Palokka is a district of Jyväskylä and the largest area by population in the Palokka-Puuppola ward. Until 31 December 2008, it was a part of Jyväskylän maalaiskunta. The greater Palokka area has a population of ~14000. Palokka is approximately 5 km to the north of central Jyväskylä.

The national road 4 goes through Palokka. Palokka is one of the fastest-growing parts of Jyväskylä.

== Geography ==
=== Residential areas ===
Officially, Palokka includes the following residential areas:
| * Ritoniemi * Ritopohja * Ritoniitty * Heinämäki * Pappilanrinne * Pappilanvuori * Jokela * Piilola * Ollila * Heikkilä * Hiekkapohja | * Rippalanmäki * Korppumäki * Nuutti * Haukkamäki * Eerola * Kirri * Lintukangas * Saarenmaa |

The exact borders of Palokka are not well-defined. More commonly Palokka refers to the urbanized area and does not include the settlements on its outskirts, such as Saarenmaa.

=== Lakes ===
Palokka is located by the Alvajärvi and Palokkajärvi. The river Pappilanjoki connects the two lakes. The river Karjujoki connects Tyyppälänjärvi to Palokkajärvi.

== History ==
=== Name ===
The name Palokka refers to slash-and-burn agriculture (palaa = to burn). Similar toponyms exist elsewhere in Finland, including Palokka in both Nurmes and Haapavesi, however Palokka in Jyväskylä is the only one which refers to a settlement.

=== Initial settlement ===
The first houses in the area were established somewhere between the late 15th and early 16th centuries. The first permanent settlers of the area were Tavastian people: in 1539, Heikki Juhonpoika from Uittamo (in the parish of Saarioinen) and Perttu Nuutinpoika from Kankaroinen (in the parish of Sääksmäki) were mentioned as owners of hunting grounds in the area, later settling in the area permanently. Later settlers in the area were mostly Savonians.

Palokka was first mentioned in 1554 as Paläcka äremarch. Administratively Palokka and Jyväskylä were parts of Saarioinen, but ecclesiastically altering between Jämsä or, since 1561, Rautalampi and its chapel community of Laukaa.

Another early mention of Palokka is from 1583, as Pietari Puupponen and his sons from the nearby village of Puuppola raided Palokka and forged an ownership document for pieces of land near the Alvajärvi used as pastures by the people of Palokka and Jyväskylä. John III, king of Sweden, gave a sentence to Pietari, who had to give the pastures back to Palokka and Jyväskylä.

As Laukaa became an independent parish in 1627, Palokka and the other villages of the Jyväskylä area were transferred to it, which became permanent in 1646. The Jyväskylä chapel community, established in 1676, included Palokka and most other villages of modern Jyväskylä (Jyväskylä, Keljo, Haapaniemi, Puuppola, Vehniä, Vesanka, Tikkamannila and Nyrölä). Palokka was still officially a part of the Saarioinen division until an administrative reform in 1690.

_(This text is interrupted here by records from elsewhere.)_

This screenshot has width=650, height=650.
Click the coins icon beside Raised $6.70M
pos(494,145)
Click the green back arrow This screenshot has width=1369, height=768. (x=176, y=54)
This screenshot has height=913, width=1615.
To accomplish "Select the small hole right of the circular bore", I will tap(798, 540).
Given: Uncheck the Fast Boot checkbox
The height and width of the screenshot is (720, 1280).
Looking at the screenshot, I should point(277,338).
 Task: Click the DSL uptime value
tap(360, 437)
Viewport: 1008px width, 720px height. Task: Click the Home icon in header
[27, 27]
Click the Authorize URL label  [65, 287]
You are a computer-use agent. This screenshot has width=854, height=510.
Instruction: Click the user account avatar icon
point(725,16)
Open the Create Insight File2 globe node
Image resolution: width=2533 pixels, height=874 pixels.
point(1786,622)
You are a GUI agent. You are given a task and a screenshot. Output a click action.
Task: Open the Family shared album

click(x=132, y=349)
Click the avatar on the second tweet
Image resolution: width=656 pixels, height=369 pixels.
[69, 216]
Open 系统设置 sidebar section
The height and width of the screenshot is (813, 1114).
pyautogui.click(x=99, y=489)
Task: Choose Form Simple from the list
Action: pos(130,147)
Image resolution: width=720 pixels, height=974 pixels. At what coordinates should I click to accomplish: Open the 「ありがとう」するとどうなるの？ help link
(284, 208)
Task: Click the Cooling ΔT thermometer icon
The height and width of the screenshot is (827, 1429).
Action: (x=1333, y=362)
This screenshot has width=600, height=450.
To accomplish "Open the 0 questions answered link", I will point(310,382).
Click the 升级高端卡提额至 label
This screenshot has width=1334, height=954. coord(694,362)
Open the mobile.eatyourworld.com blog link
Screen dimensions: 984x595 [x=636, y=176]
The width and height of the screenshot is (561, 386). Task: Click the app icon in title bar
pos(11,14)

Palokka was fairly small until the late 18th and early 19th centuries, when new farms were established due to the great partition, among them Hytölä, Ollila and Koskela.

=== Jyväskylä ===
Jyväskylän maalaiskunta was established in 1868. At first, it shared a parish with the town of Jyväskylä, but the two were split in 1880.

After the Continuation War, people from the ceded Sortavalan maalaiskunta (a municipality surrounding the town of Sortavala, now a part of Russia) were relocated to Central Finland, some of them to Palokka. Palokka started developing into an urban-type area because Jyväskylä started growing after the wars. Palokka was zoned in the 1970s. In the 1990s, Palokka became a commercial center as new businesses were opened in Keski-Palokka and Kirri.

Palokka got its own church in 1978, designed by the architect Antti Eskelinen. An expansion in 1999 was designed by Jorma Teppo.

Palokka was still a separate built-up area (taajama) as late as 1980 but later it had been absorbed into the Jyväskylä built-up area. As Jyväskylän maalaiskunta was merged into the town of Jyväskylä on 1 January 2009, Palokka became one of its districts.

== Services ==
=== Commercial ===
The Palokankeskus area by the national road 4 is a commercial center with two large general stores and a shopping center. The Kirri area has businesses such as flea markets.
=== Education ===
Grades 1-6 attend the Jokela school and the Keski-Palokka school while grades 7-9 attend the Palokka school, which also has a public library in the same building.

Saarenmaa used to have its own school until 2020.